There he lies, in affectionate decorum,
beside the brother he hated; and thus does the greater good wipe out
the individual wrong.
So now, as in ancient times, we toil steeply up here, with the dead
upon his bier; for not often in Tiverton do we depend on that uncouth
monstrosity, the hearse. It is not that we do not own one,--a rigid box
of that name has belonged to us now for many a year; and when Sudleigh
came out with a new one, plumes, trappings, and all, we broached the
idea of emulating her. But the project fell through after Brad
Freeman's contented remark that he guessed the old one would last us
out. He "never heard no complaint from anybody 't ever rode in it."
That placed our last journey on a homely, humorous basis, and we
smiled, and reflected that we preferred going up the hill borne by
friendly hands, with the light of heaven falling on our coffin-lids.

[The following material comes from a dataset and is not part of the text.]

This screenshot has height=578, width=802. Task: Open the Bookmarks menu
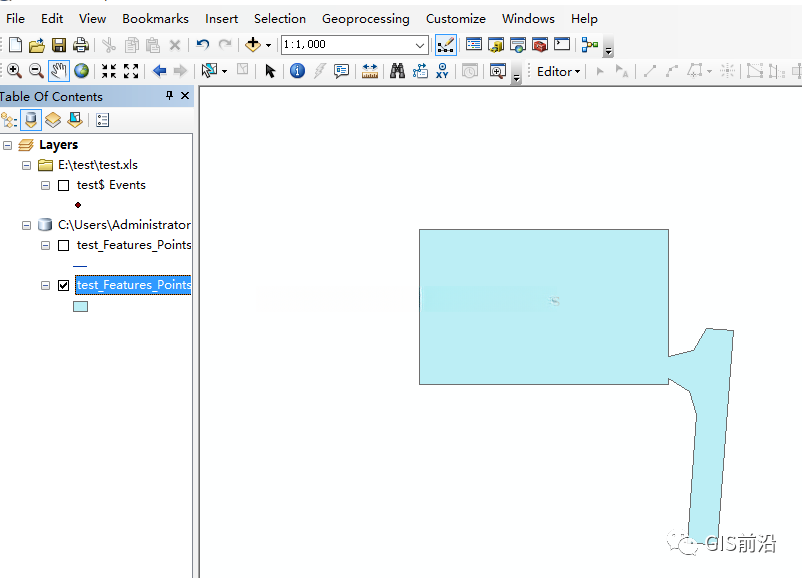coord(155,18)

The antiquary would set much store by our headstones, did he ever find
them out. Certain of them are very ancient, according to our ideas; for
they came over from England, and are now fallen into the grayness of
age. They are woven all over with lichens, and the blackberry binds
them fast. Well, too, for them! They need the grace of some such
veiling; for most of them are alive, even to this day, with warning
skulls, and awful cherubs compounded of bleak, bald faces and sparsely
feathered wings.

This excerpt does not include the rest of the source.